Jose y Maria by Everett Patterson

But we don’t’ need to make her more than human. She doesn’t need to become a virgin for life or someone who never sinned. She does not have to be domesticated and docile, and perpetually letting one boob hang out in every portrait. She does not need to be sinless perfection. And she does not need to be minimized into just a vessel that carried Jesus.

The world does not know what to do with an actual woman who gives us theology AND raises a child.

Who partnered with God AND had sex.

Who understood that God is about lifting up the humble, and marginalized, and hungry and powerless, AND is sending the rich AWAY!

Even today. We make caricatures of women.

It is good to acknowledge that black women were the game changers in the Alabama election. But if we thank them because they saved “us,”but didn’t show up when they called us to say the names of

Sandra Bland

Rekiya Boyd

Sandra Bland

Charleena Lyles

Then we return to tired tropes of making black women’s labor all about helping white people. When we only want to exploit the narrative of their strength, we dehumanize them.

When Asian American women have almost no representation in the media, but an unbelievable amount of representation in porn, it shows that we are not seen as three dimensional human beings that exist outside of the male imagination.

When people have seen more photos of white women in Native headdresses than actual Native American women who are alive today doing important work on the ground, we continue the narrative of colonialism that all the Native people are gone. They are not.

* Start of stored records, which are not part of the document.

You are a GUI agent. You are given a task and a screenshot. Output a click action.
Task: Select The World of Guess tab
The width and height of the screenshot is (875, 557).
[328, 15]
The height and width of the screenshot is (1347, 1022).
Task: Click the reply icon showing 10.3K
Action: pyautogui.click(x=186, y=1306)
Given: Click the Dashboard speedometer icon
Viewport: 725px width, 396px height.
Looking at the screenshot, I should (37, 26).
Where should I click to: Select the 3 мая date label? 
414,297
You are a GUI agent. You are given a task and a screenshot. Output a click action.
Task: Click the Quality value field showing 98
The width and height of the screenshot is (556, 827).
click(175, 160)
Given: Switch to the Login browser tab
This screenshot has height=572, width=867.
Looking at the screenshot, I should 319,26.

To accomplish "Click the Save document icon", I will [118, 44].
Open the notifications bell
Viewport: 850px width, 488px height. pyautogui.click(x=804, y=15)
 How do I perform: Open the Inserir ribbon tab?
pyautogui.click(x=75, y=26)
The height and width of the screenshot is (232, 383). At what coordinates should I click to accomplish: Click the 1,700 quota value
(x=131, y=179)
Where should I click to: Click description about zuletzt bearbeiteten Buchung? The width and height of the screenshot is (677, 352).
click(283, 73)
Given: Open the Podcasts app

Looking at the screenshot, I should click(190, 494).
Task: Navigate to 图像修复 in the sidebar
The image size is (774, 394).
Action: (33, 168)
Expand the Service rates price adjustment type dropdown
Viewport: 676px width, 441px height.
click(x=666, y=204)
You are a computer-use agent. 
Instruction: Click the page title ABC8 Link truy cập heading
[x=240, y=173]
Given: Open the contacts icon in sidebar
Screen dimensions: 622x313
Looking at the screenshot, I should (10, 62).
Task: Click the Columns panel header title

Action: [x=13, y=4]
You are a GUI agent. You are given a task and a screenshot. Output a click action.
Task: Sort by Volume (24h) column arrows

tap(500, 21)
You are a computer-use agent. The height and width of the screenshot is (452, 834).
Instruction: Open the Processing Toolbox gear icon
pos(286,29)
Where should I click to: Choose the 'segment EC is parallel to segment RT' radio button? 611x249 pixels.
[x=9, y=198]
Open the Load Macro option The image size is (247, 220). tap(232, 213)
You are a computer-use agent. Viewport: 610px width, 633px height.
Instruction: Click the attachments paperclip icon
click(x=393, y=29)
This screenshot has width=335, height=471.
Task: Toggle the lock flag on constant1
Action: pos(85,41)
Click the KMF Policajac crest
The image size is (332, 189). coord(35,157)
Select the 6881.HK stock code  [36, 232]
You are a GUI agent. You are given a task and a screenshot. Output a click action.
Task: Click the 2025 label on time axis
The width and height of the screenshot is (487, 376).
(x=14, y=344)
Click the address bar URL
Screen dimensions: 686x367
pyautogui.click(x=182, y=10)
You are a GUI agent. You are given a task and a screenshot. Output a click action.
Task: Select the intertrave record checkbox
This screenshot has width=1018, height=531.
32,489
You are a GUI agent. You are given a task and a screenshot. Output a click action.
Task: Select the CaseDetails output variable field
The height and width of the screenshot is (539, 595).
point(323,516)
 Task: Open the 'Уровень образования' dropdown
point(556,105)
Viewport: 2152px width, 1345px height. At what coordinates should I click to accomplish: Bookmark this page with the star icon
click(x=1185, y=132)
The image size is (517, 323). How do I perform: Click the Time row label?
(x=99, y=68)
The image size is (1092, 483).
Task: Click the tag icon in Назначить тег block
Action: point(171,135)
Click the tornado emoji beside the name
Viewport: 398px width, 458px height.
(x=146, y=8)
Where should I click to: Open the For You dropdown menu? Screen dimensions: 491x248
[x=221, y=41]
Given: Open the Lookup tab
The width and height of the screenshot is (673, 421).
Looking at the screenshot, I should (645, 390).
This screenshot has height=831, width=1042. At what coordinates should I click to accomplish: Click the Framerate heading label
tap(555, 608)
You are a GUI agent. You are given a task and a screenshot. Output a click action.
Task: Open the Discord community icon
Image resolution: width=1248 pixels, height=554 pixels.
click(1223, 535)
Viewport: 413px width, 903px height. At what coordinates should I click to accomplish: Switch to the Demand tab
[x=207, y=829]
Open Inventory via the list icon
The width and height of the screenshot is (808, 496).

Black women exist in the public consciousness, but to rescue white people.

Native women lead the way at DAPL protest

Native women are erased from public consciousness, but serve as costumes for others.

Asian American women exist for sexual pleasure.

Latina women exist as maids.

Don’t listen to these tiny petty narratives of who we are.

Listen to Mary.

Mary elevates us by being a model of faith, being a theologian, being countercultural. But she doesn’t elevate womanhood to something mythical and unattainable. And she will not be diminished and made trivial and small. She is enough, within the limits of her own skin. And it is with her I stand and await the birth of the Jesus, as they ushers in a new kingdom.